◆ **GOAL OF THE EXERCISE**
Where an image occurs, skip it and print the rest of the records verbatim.

ENTRIES SUPPLIED Start Marker

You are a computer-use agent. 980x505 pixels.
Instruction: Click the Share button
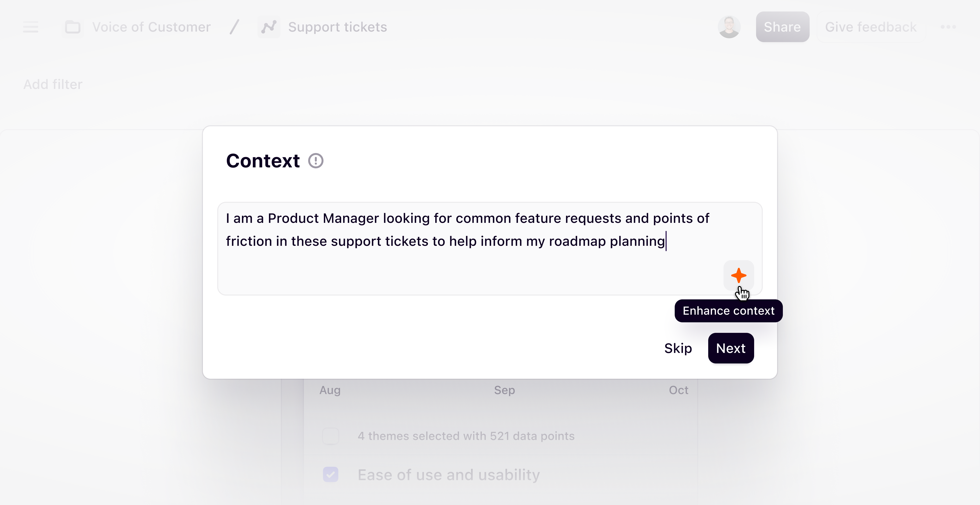[x=782, y=27]
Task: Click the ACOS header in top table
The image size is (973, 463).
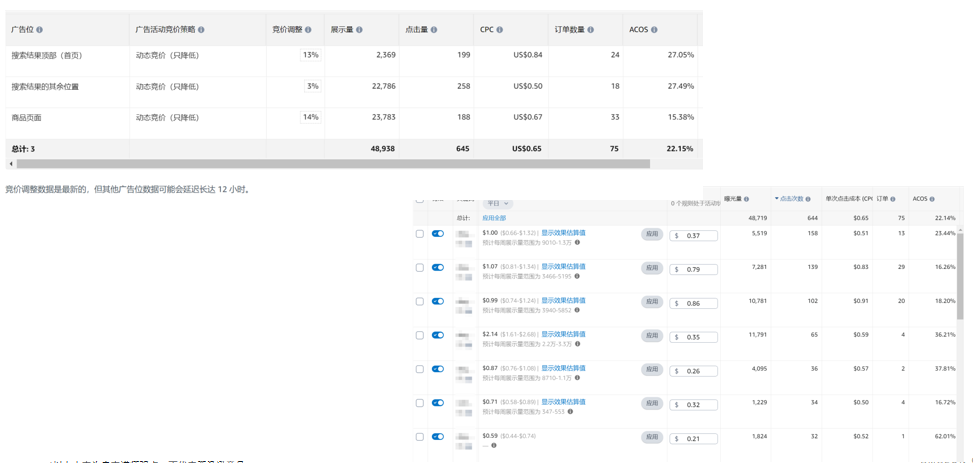Action: click(638, 30)
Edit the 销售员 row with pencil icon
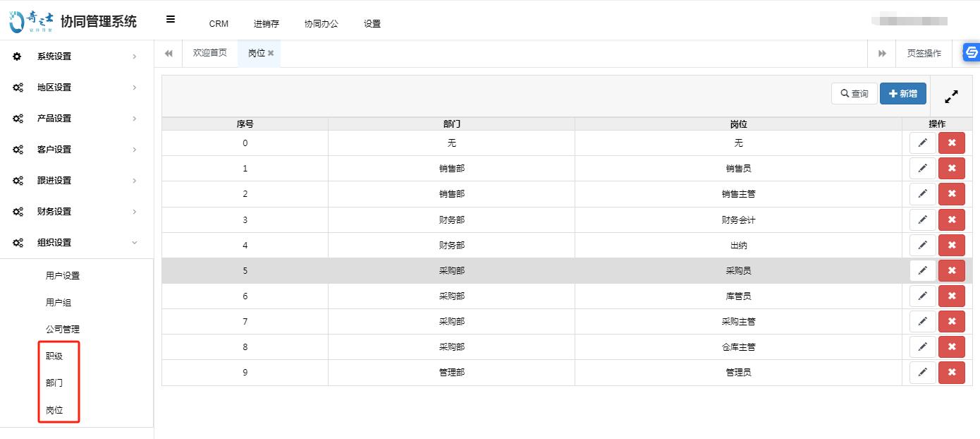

ENTRIES SUPPLIED End Marker

◆ **REPLY**
You are a computer-use agent. 980x505 pixels.
Instruction: Click the Share button
[x=782, y=27]
Task: Click the ACOS header in top table
The image size is (973, 463).
Action: click(638, 30)
Edit the 销售员 row with pencil icon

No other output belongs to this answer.